As Sir Walter Scott once put it “what a tangled web we weave when first we practice to deceive.” I thought of that when I finished the book pictured above, Passing Strange by Martha Sandweiss. I checked it out of the library after seeing an intriguing reference to it in the book about Rudyard Kipling If that I wrote about a while back.
The book explores the double life of Clarence King, the first head of the United States Geological Survey, a scientist, an historian and a writer. King was white, of Puritan descent, privileged member of Newport, Rhode Island and member of New York elite men’s clubs. But in King’s other life, he maintained that he was an African-American railroad porter named James Todd. Under that name he met, married and had five children with Ada Copeland, a former slave from rural Georgia, living in an African-American section of New York City. Sandweiss meticulously researches both King and Copeland’s backgrounds. In King’s case much primary source material exists. For Copeland, Sandweiss has had to speculate from primary sources about women such as Copeland, but without specific source material about Copeland herself.

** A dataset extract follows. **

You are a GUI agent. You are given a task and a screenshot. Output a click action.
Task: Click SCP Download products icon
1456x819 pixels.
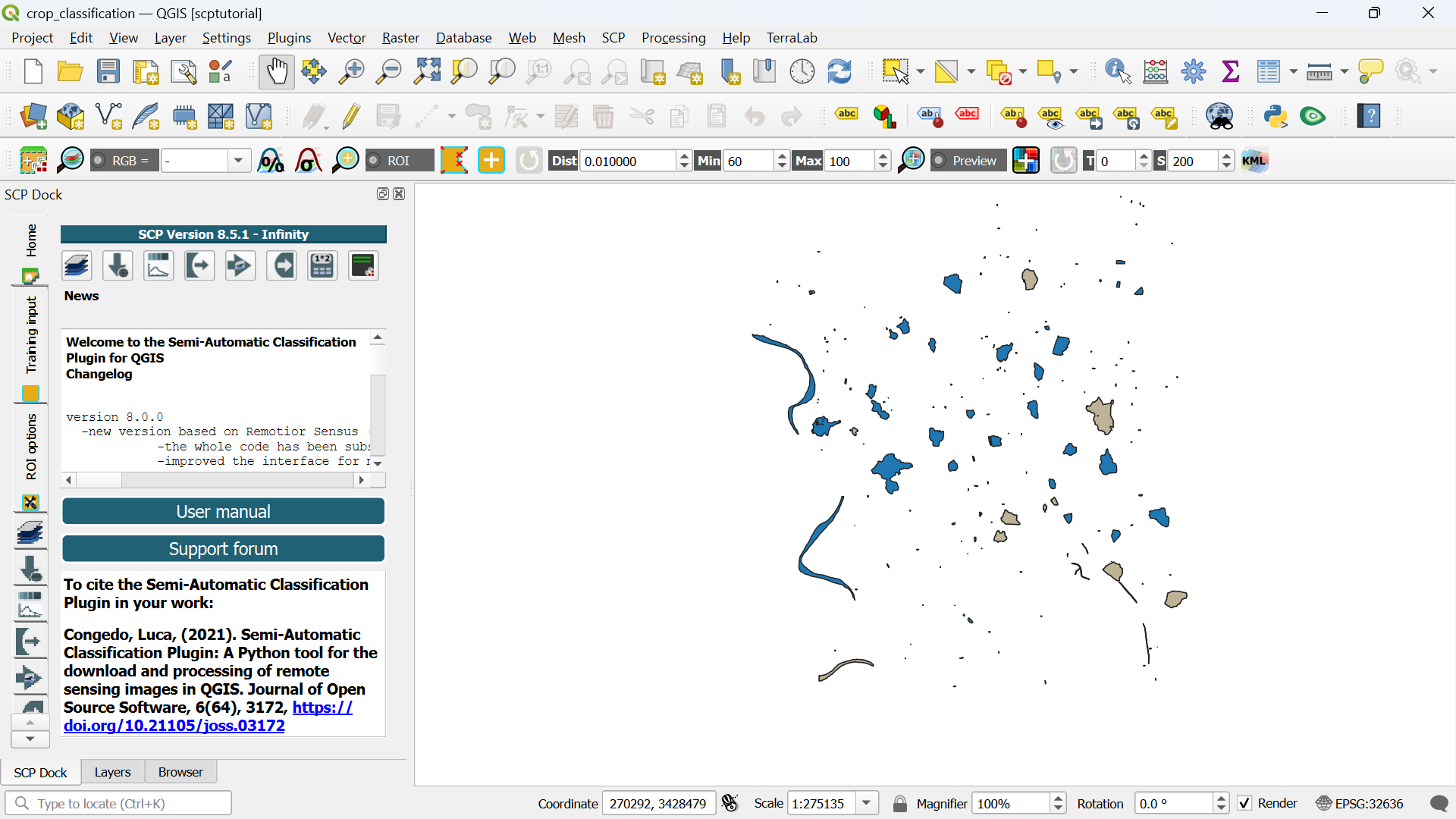pos(118,266)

But clearly the fascinating aspect of the book is how it was possible for King to “pass” as black when he was to all appearances white. Here Sandweiss explains how King was able to exploit the particularly racist times of the end of the 19th century. At that time if a person had even one grandparent, and in some cases one great grandparent who was African American, the person was declared to be so also. While many “white” looking citizens with such backgrounds “passed” as white, this also allowed King to “pass” as African American.
King moved back and forth between both worlds without disclosing to either his friends or his wife his double life. Eventually the strain broke him. But Sandweiss draws back the curtain on an unexplored part of a famous man’s past. And she meticulously shows us the tangled lies King lived with in order to be with a woman it is clear he dearly loved.